Tip of Her Tongue: Tanya Tagaq - Nanook of the North
Renowned Canadian-born Inuit improvisational performer, composer, actor, and experimental recording artist Tanya Tagaq performed as part of The Broad’s Tip of Her Tongue feminist performance series on Saturday, October 1. The Broad was the first Los Angeles institution to present a solo performance by Tagaq who won the Polaris Prize in 2014.
Tagaq is known for performances that challenge ideas of genre and culture, and contend with themes of environmentalism, human rights and Indigenous issues. Along with percussionist Jean Martin and violinist Jesse Zubot, she performed a live accompaniment to Robert Flaherty's controversial 1922 film, Nanook of the North, which portrays the lives of an Inuit family in Arctic Canada.
Flaherty’s silent film, considered the world's first major anthropological documentary, is rife with contradictions and incorrect assumptions about Inuit life that persist to this day. One of Tagaq’s most celebrated projects is the artist's reclamation of Flaherty's controversial film through this performance. Tagaq sings over the film, and makes it mean something different.

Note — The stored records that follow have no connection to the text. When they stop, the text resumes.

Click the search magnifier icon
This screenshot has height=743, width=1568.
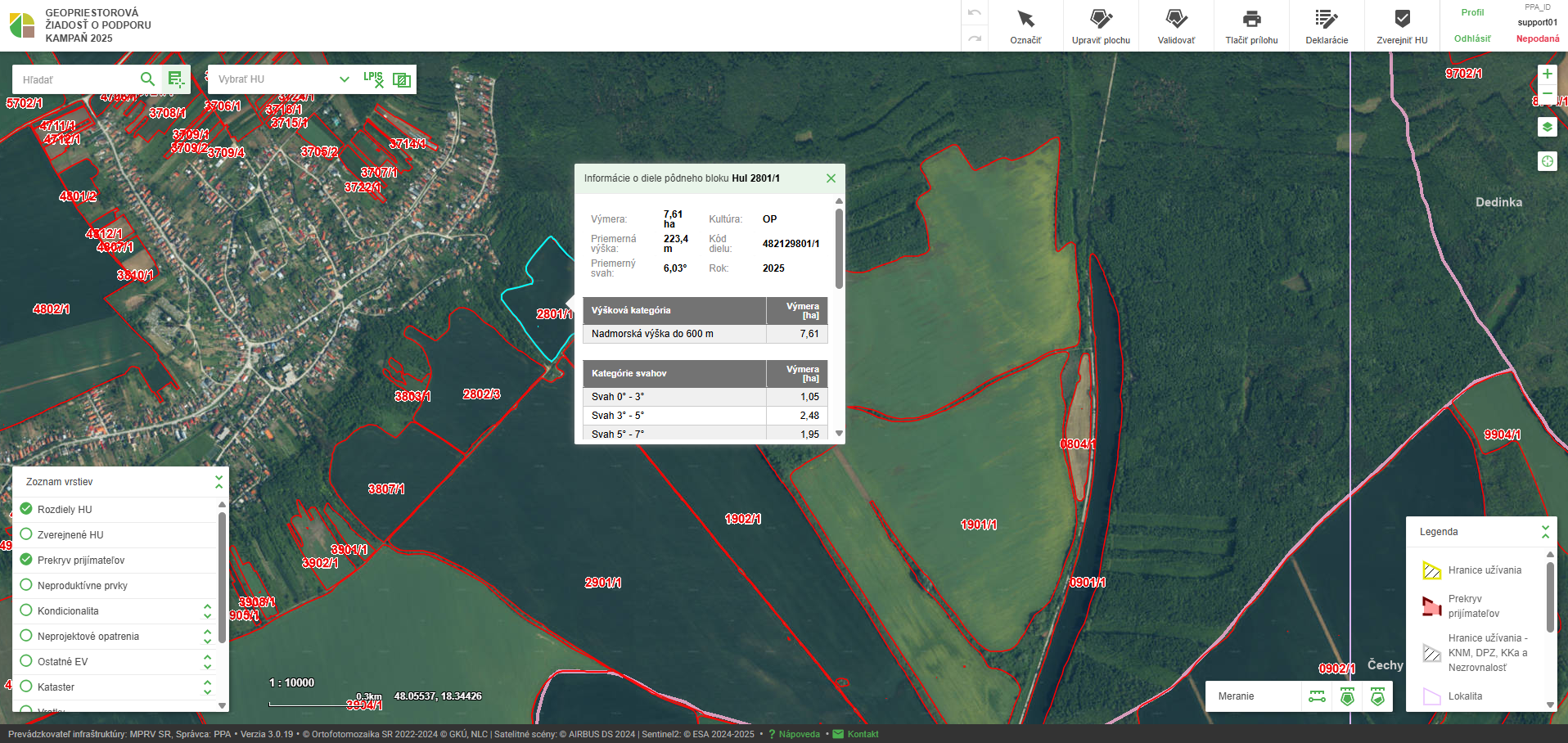147,79
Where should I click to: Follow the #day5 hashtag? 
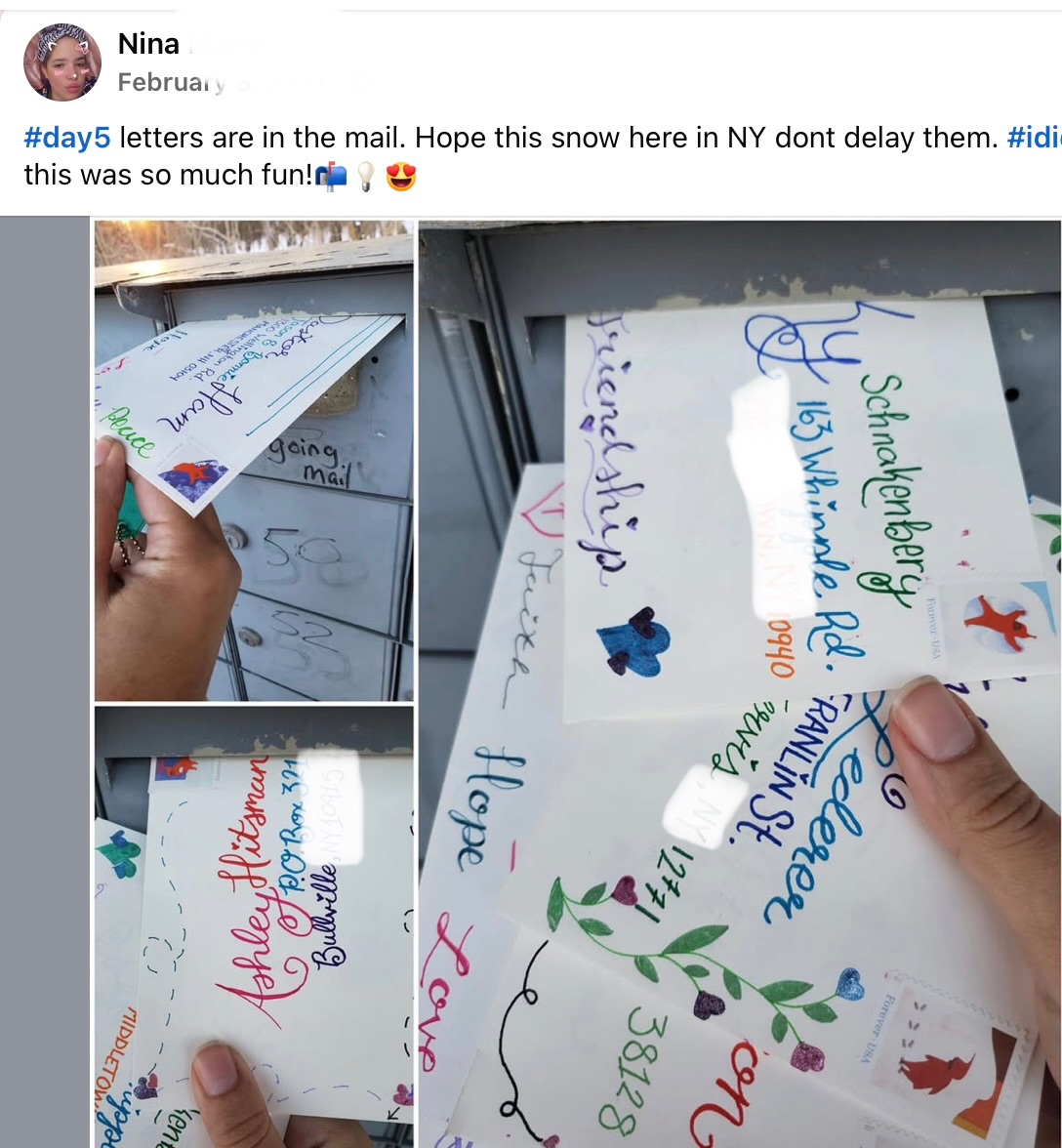tap(67, 138)
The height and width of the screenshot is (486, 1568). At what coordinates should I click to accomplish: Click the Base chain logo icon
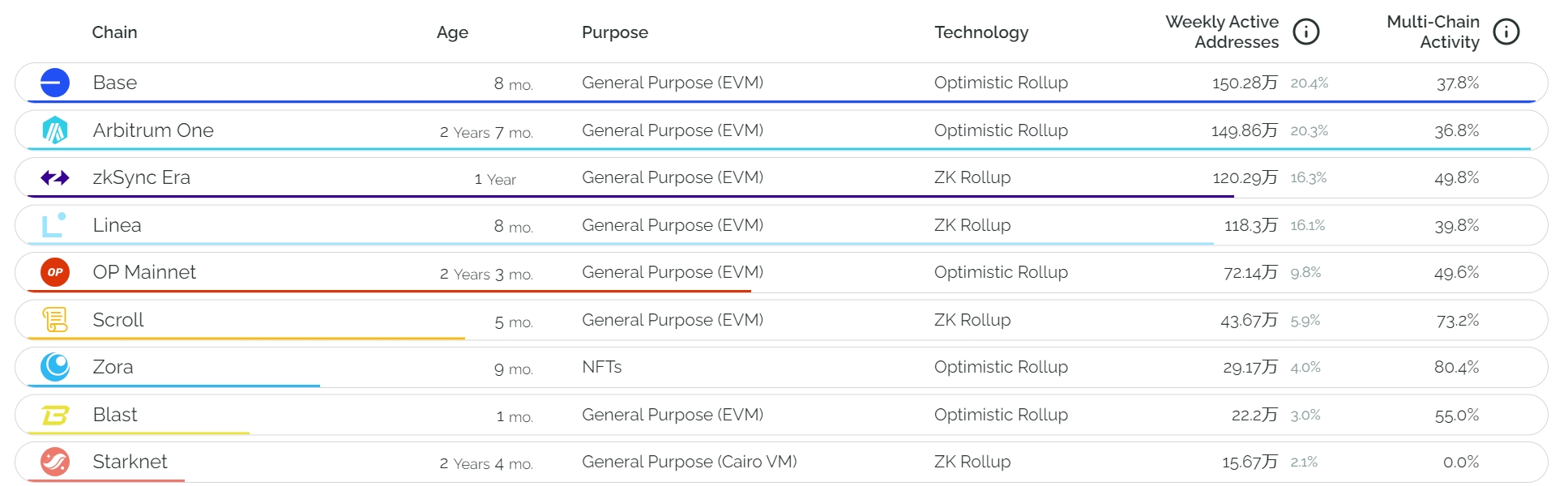(55, 83)
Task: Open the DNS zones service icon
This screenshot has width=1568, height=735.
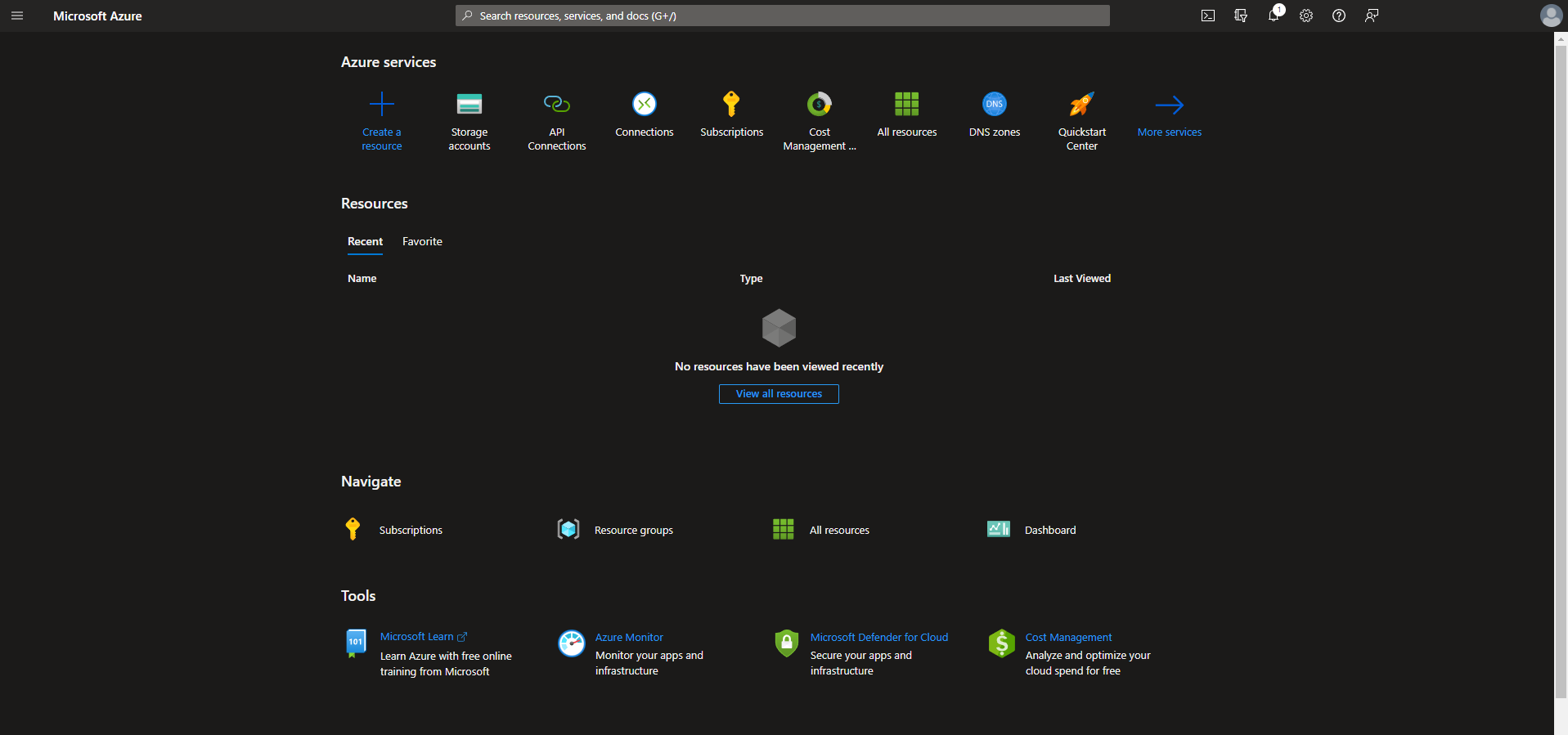Action: click(x=994, y=105)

The Broad’s Tip of Her Tongue series features women performance artists who work with language and the body. Tagaq, like other artists in the series, has a creative practice that mirrors visual artists in the Broad collection such as Kara Walker, Barbara Kruger, Ellen Gallagher, or Jenny Saville, whose representations of the body in their artworks speak loudly about gender and politics in contemporary society. In Nanook of the North, Tagaq pairs her performance with the appropriated images of the Inuit people in Flaherty’s film. In the same way that artists such as Kruger and Walker utilize appropriation to reframe perspectives of the female or African-American body, Tagaq utilizes her body and voice to recontextualize Flaherty's and generally commonly accepted views of Indigenous peoples.
About Tanya Tagaq
Tanya Tagaq won the 2014 Polaris Music Prize for Animism, an album which disrupted the music world in Canada and beyond with its powerfully original vision. Tagaq joined Björk on her 2000 world tour and album Medúlla. She was named one the “10 new artists to know in 2015” by Rolling Stone. Tagaq contorts elements of punk, metal and electronica into a complex and contemporary sound that begins in breath, a communal and fundamental phenomenon. Tagaq will be releasing the follow-up to Animism this fall on Six Shooter Records.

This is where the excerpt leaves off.